• [Problem description]
Please reproduce the entire listing, character for character.

== Segment start ==

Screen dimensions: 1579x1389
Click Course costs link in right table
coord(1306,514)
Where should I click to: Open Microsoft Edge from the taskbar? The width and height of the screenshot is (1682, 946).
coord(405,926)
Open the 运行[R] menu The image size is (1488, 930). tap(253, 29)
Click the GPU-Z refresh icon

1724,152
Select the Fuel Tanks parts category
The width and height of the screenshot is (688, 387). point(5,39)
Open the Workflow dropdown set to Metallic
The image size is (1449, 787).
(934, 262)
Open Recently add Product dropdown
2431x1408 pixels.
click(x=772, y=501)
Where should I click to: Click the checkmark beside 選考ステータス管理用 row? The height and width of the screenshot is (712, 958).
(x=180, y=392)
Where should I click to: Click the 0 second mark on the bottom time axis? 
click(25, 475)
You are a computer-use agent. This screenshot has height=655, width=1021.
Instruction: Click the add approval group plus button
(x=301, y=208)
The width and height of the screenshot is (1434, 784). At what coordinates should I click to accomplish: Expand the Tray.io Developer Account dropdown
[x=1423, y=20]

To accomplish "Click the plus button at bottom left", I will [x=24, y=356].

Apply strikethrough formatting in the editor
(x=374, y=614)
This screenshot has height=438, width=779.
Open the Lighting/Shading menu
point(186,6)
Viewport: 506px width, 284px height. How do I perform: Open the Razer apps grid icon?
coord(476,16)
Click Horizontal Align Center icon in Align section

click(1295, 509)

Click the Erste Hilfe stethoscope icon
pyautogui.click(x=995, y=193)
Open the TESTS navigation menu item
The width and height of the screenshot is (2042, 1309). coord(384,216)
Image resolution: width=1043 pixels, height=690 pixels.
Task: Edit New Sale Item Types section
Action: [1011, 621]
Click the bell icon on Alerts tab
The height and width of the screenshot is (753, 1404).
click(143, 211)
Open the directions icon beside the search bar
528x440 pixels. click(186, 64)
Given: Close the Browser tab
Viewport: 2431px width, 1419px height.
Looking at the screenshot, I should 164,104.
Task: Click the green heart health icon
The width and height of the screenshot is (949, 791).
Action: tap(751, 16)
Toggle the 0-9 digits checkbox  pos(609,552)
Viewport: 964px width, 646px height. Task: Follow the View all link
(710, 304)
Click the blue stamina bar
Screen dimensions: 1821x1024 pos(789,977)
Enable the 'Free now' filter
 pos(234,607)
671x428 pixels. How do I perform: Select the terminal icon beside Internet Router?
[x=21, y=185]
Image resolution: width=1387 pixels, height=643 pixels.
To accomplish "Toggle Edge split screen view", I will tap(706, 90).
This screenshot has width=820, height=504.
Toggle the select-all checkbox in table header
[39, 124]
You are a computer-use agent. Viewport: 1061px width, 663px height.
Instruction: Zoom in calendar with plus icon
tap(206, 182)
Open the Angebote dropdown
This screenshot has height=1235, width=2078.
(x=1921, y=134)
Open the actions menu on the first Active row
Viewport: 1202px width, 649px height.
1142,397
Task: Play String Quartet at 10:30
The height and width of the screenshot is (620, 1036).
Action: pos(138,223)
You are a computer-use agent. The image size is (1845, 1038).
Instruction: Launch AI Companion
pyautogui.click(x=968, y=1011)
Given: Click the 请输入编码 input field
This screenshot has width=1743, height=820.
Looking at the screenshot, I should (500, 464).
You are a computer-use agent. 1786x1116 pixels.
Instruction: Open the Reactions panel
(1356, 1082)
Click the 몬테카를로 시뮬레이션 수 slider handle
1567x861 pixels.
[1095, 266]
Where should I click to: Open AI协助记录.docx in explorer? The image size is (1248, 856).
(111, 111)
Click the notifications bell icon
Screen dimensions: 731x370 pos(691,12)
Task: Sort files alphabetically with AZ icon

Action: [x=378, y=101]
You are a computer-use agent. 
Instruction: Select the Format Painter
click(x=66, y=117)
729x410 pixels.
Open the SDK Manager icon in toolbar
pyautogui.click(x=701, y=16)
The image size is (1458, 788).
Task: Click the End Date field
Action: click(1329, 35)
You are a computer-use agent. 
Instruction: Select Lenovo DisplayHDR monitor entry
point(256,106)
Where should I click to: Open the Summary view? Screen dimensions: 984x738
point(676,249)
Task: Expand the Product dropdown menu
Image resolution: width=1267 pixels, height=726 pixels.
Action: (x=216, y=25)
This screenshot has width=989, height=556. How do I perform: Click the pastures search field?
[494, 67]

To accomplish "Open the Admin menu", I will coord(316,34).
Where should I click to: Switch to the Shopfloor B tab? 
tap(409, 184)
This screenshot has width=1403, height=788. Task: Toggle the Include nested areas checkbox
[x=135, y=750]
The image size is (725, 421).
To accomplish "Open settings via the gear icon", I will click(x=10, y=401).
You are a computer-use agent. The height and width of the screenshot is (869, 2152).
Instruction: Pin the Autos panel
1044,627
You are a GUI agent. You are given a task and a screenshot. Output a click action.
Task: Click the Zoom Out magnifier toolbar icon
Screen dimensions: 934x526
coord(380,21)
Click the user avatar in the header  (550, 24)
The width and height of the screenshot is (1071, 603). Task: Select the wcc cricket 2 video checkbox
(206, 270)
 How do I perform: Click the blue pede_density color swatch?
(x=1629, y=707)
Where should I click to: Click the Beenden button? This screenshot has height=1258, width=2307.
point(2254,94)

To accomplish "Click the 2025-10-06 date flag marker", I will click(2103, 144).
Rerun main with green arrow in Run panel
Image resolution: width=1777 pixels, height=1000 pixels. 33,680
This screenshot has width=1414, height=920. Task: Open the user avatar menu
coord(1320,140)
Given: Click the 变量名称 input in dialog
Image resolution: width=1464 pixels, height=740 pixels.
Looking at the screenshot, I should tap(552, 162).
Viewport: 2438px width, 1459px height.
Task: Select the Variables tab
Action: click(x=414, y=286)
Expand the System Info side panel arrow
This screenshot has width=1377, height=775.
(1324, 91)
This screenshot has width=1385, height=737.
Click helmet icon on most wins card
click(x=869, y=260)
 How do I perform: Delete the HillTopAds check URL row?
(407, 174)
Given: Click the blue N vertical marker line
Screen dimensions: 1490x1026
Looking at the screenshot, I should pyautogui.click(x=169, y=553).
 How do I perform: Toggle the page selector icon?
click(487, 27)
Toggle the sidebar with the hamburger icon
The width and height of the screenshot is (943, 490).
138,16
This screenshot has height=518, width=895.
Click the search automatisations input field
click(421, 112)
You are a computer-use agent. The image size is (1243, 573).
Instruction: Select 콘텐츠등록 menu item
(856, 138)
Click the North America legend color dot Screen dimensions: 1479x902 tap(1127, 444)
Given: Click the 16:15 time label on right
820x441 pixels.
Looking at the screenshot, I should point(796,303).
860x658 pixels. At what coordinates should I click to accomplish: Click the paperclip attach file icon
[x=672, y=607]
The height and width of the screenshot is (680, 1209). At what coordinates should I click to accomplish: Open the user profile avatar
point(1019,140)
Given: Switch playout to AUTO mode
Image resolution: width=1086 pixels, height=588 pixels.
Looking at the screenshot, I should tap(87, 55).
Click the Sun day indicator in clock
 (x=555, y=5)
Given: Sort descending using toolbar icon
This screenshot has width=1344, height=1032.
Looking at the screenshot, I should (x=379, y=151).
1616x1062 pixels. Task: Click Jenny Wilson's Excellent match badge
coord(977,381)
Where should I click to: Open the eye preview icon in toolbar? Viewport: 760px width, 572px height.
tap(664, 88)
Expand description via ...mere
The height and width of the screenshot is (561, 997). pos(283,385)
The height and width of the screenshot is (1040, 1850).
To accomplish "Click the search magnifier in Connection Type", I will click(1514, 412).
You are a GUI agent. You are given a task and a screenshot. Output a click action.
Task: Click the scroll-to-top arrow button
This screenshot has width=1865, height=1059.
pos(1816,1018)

== Segment end ==

• [Response to the task]
Screen dimensions: 1579x1389
Click Course costs link in right table
coord(1306,514)
Where should I click to: Open Microsoft Edge from the taskbar? The width and height of the screenshot is (1682, 946).
coord(405,926)
Open the 运行[R] menu The image size is (1488, 930). tap(253, 29)
Click the GPU-Z refresh icon

1724,152
Select the Fuel Tanks parts category
The width and height of the screenshot is (688, 387). point(5,39)
Open the Workflow dropdown set to Metallic
The image size is (1449, 787).
(934, 262)
Open Recently add Product dropdown
2431x1408 pixels.
click(x=772, y=501)
Where should I click to: Click the checkmark beside 選考ステータス管理用 row? The height and width of the screenshot is (712, 958).
(x=180, y=392)
Where should I click to: Click the 0 second mark on the bottom time axis? 
click(25, 475)
You are a computer-use agent. This screenshot has height=655, width=1021.
Instruction: Click the add approval group plus button
(x=301, y=208)
The width and height of the screenshot is (1434, 784). At what coordinates should I click to accomplish: Expand the Tray.io Developer Account dropdown
[x=1423, y=20]

To accomplish "Click the plus button at bottom left", I will [x=24, y=356].

Apply strikethrough formatting in the editor
(x=374, y=614)
This screenshot has height=438, width=779.
Open the Lighting/Shading menu
point(186,6)
Viewport: 506px width, 284px height. How do I perform: Open the Razer apps grid icon?
coord(476,16)
Click Horizontal Align Center icon in Align section

click(1295, 509)

Click the Erste Hilfe stethoscope icon
pyautogui.click(x=995, y=193)
Open the TESTS navigation menu item
The width and height of the screenshot is (2042, 1309). coord(384,216)
Image resolution: width=1043 pixels, height=690 pixels.
Task: Edit New Sale Item Types section
Action: [1011, 621]
Click the bell icon on Alerts tab
The height and width of the screenshot is (753, 1404).
click(143, 211)
Open the directions icon beside the search bar
528x440 pixels. click(186, 64)
Given: Close the Browser tab
Viewport: 2431px width, 1419px height.
Looking at the screenshot, I should 164,104.
Task: Click the green heart health icon
The width and height of the screenshot is (949, 791).
Action: tap(751, 16)
Toggle the 0-9 digits checkbox  pos(609,552)
Viewport: 964px width, 646px height. Task: Follow the View all link
(710, 304)
Click the blue stamina bar
Screen dimensions: 1821x1024 pos(789,977)
Enable the 'Free now' filter
 pos(234,607)
671x428 pixels. How do I perform: Select the terminal icon beside Internet Router?
[x=21, y=185]
Image resolution: width=1387 pixels, height=643 pixels.
To accomplish "Toggle Edge split screen view", I will tap(706, 90).
This screenshot has width=820, height=504.
Toggle the select-all checkbox in table header
[39, 124]
You are a computer-use agent. Viewport: 1061px width, 663px height.
Instruction: Zoom in calendar with plus icon
tap(206, 182)
Open the Angebote dropdown
This screenshot has height=1235, width=2078.
(x=1921, y=134)
Open the actions menu on the first Active row
Viewport: 1202px width, 649px height.
1142,397
Task: Play String Quartet at 10:30
The height and width of the screenshot is (620, 1036).
Action: pos(138,223)
You are a computer-use agent. The image size is (1845, 1038).
Instruction: Launch AI Companion
pyautogui.click(x=968, y=1011)
Given: Click the 请输入编码 input field
This screenshot has width=1743, height=820.
Looking at the screenshot, I should (500, 464).
You are a computer-use agent. 1786x1116 pixels.
Instruction: Open the Reactions panel
(1356, 1082)
Click the 몬테카를로 시뮬레이션 수 slider handle
1567x861 pixels.
[1095, 266]
Where should I click to: Open AI协助记录.docx in explorer? The image size is (1248, 856).
(111, 111)
Click the notifications bell icon
Screen dimensions: 731x370 pos(691,12)
Task: Sort files alphabetically with AZ icon

Action: [x=378, y=101]
You are a computer-use agent. 
Instruction: Select the Format Painter
click(x=66, y=117)
729x410 pixels.
Open the SDK Manager icon in toolbar
pyautogui.click(x=701, y=16)
The image size is (1458, 788).
Task: Click the End Date field
Action: click(1329, 35)
You are a computer-use agent. 
Instruction: Select Lenovo DisplayHDR monitor entry
point(256,106)
Where should I click to: Open the Summary view? Screen dimensions: 984x738
point(676,249)
Task: Expand the Product dropdown menu
Image resolution: width=1267 pixels, height=726 pixels.
Action: (x=216, y=25)
This screenshot has width=989, height=556. How do I perform: Click the pastures search field?
[494, 67]

To accomplish "Open the Admin menu", I will coord(316,34).
Where should I click to: Switch to the Shopfloor B tab? 
tap(409, 184)
This screenshot has width=1403, height=788. Task: Toggle the Include nested areas checkbox
[x=135, y=750]
The image size is (725, 421).
To accomplish "Open settings via the gear icon", I will click(x=10, y=401).
You are a computer-use agent. The height and width of the screenshot is (869, 2152).
Instruction: Pin the Autos panel
1044,627
You are a GUI agent. You are given a task and a screenshot. Output a click action.
Task: Click the Zoom Out magnifier toolbar icon
Screen dimensions: 934x526
coord(380,21)
Click the user avatar in the header  (550, 24)
The width and height of the screenshot is (1071, 603). Task: Select the wcc cricket 2 video checkbox
(206, 270)
 How do I perform: Click the blue pede_density color swatch?
(x=1629, y=707)
Where should I click to: Click the Beenden button? This screenshot has height=1258, width=2307.
point(2254,94)

To accomplish "Click the 2025-10-06 date flag marker", I will click(2103, 144).
Rerun main with green arrow in Run panel
Image resolution: width=1777 pixels, height=1000 pixels. 33,680
This screenshot has width=1414, height=920. Task: Open the user avatar menu
coord(1320,140)
Given: Click the 变量名称 input in dialog
Image resolution: width=1464 pixels, height=740 pixels.
Looking at the screenshot, I should tap(552, 162).
Viewport: 2438px width, 1459px height.
Task: Select the Variables tab
Action: click(x=414, y=286)
Expand the System Info side panel arrow
This screenshot has width=1377, height=775.
(1324, 91)
This screenshot has width=1385, height=737.
Click helmet icon on most wins card
click(x=869, y=260)
 How do I perform: Delete the HillTopAds check URL row?
(407, 174)
Given: Click the blue N vertical marker line
Screen dimensions: 1490x1026
Looking at the screenshot, I should pyautogui.click(x=169, y=553).
 How do I perform: Toggle the page selector icon?
click(487, 27)
Toggle the sidebar with the hamburger icon
The width and height of the screenshot is (943, 490).
138,16
This screenshot has height=518, width=895.
Click the search automatisations input field
click(421, 112)
You are a computer-use agent. The image size is (1243, 573).
Instruction: Select 콘텐츠등록 menu item
(856, 138)
Click the North America legend color dot Screen dimensions: 1479x902 tap(1127, 444)
Given: Click the 16:15 time label on right
820x441 pixels.
Looking at the screenshot, I should point(796,303).
860x658 pixels. At what coordinates should I click to accomplish: Click the paperclip attach file icon
[x=672, y=607]
The height and width of the screenshot is (680, 1209). At what coordinates should I click to accomplish: Open the user profile avatar
point(1019,140)
Given: Switch playout to AUTO mode
Image resolution: width=1086 pixels, height=588 pixels.
Looking at the screenshot, I should tap(87, 55).
Click the Sun day indicator in clock
 (x=555, y=5)
Given: Sort descending using toolbar icon
This screenshot has width=1344, height=1032.
Looking at the screenshot, I should (x=379, y=151).
1616x1062 pixels. Task: Click Jenny Wilson's Excellent match badge
coord(977,381)
Where should I click to: Open the eye preview icon in toolbar? Viewport: 760px width, 572px height.
tap(664, 88)
Expand description via ...mere
The height and width of the screenshot is (561, 997). pos(283,385)
The height and width of the screenshot is (1040, 1850).
To accomplish "Click the search magnifier in Connection Type", I will click(1514, 412).
You are a GUI agent. You are given a task and a screenshot. Output a click action.
Task: Click the scroll-to-top arrow button
This screenshot has width=1865, height=1059.
pos(1816,1018)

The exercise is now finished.